# Assignment 2 - Numpy Array Operations


## NUMPY

- NumPy is a Python library used for working with arrays.
- It also has functions for working in domain of linear algebra, fourier transform, and matrices.
- NumPy was created in 2005 by Travis Oliphant. It is an open source project and you can use it freely.
- NumPy stands for Numerical Python.
- In Python we have lists that serve the purpose of arrays, but they are slow to process.
- NumPy aims to provide an array object that is up to 50x faster than traditional Python lists.
- The array object in NumPy is called ndarray, it provides a lot of supporting functions that make working with ndarray very easy.
- Arrays are very frequently used in data science, where speed and resources are very important.


Let's begin by importing Numpy and listing out the functions covered in this notebook.

In [1]:
import numpy as np

*List of functions explained*
- function1 = np.array_split  
- function2 = np.sort
- function3 = np.where
- function4 = np.reshape
- function5 = np.squeeze_

## Function 1 - np.array_split
```numpy.array_split``` is a function in the NumPy library for Python that allows you to split a NumPy array into multiple sub-arrays along a specified axis. It takes three main arguments: the array to be split, the number of equally-sized sub-arrays you want to create, and the axis along which you want to split the array. It returns a list of sub-arrays.

In [2]:
# Example 1 - working
arr = np.array([1, 2, 3, 4, 5, 6, 7, 8, 9])

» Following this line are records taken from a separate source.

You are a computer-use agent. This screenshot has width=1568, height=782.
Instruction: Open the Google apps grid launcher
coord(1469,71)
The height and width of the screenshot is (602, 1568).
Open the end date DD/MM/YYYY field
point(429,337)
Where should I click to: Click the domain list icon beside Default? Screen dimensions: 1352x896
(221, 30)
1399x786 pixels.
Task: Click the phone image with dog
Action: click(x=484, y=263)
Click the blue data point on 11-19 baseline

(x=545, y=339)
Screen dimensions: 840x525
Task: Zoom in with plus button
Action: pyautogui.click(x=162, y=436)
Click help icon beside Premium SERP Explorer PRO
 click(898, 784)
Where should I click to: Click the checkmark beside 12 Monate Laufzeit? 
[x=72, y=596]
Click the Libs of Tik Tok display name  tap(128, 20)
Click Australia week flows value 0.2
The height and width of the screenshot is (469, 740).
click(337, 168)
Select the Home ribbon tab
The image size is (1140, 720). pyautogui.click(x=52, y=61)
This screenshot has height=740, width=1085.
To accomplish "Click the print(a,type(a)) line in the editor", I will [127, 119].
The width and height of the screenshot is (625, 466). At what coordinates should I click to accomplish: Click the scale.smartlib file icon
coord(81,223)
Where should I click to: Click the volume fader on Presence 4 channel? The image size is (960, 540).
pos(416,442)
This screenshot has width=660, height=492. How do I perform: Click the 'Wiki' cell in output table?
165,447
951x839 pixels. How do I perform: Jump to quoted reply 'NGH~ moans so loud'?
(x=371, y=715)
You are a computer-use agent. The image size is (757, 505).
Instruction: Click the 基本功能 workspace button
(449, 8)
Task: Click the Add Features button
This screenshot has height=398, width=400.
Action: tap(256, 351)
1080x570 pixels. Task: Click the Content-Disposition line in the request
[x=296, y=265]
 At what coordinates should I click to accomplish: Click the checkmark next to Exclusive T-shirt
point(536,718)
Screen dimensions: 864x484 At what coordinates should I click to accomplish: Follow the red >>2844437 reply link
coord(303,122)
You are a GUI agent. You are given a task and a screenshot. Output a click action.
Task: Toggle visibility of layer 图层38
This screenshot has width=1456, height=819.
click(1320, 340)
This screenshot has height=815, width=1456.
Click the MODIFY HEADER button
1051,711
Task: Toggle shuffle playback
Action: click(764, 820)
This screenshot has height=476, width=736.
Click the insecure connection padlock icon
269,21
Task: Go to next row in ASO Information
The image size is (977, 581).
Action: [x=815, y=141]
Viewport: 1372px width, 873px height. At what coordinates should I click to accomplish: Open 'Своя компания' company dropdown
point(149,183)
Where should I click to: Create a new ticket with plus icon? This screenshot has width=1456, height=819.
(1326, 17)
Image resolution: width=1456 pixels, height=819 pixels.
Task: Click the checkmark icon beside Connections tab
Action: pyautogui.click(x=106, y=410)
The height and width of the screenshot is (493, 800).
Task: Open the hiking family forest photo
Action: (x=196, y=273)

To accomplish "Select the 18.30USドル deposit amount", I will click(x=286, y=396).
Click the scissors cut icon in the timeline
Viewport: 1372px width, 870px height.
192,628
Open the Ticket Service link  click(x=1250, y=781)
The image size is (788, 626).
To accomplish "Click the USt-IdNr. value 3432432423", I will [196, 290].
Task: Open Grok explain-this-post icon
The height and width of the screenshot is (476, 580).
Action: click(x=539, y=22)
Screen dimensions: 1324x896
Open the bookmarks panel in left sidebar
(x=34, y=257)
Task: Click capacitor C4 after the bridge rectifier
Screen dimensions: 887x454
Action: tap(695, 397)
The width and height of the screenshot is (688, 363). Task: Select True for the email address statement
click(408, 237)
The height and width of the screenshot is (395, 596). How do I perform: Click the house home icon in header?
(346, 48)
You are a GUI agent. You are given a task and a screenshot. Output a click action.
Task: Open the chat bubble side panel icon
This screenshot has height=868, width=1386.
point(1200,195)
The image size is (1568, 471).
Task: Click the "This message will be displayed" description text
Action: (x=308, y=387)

sub_arrays = np.array_split(arr, 3)

for sub_arr in sub_arrays:
    print(sub_arr)

[1 2 3]
[4 5 6]
[7 8 9]


In the above example, we create a 1D NumPy array with 7 elements and attempt to split the array into 4 equally-sized sub-arrays and print them.

In [3]:
# Example 2 - working
arr = np.array([[1, 2, 3], [4, 5, 6], [7, 8, 9], [10, 11, 12]])

sub_arrays = np.array_split(arr, 2, axis=0)

for sub_arr in sub_arrays:
    print(sub_arr)

[[1 2 3]
 [4 5 6]]
[[ 7  8  9]
 [10 11 12]]


In the above example, we create a 2D numpy array and split the array into 2 equally-sized sub-arrays along axis 0 and print them.

In [4]:
# Example 3 - breaking (to illustrate when it breaks)
arr = np.array([1, 2, 3, 4, 5, 6, 7])

sub_arrays = np.array_split(arr, 4)

for sub_arr in sub_arrays:
    print(sub_arr)

[1 2]
[3 4]
[5 6]
[7]


```np.array_split``` can break when the specified number of sub-arrays is not compatible with the size of the original array along the specified axis. In such cases, you may end up with sub-arrays of different sizes. The example where np.array_split breaks is given above.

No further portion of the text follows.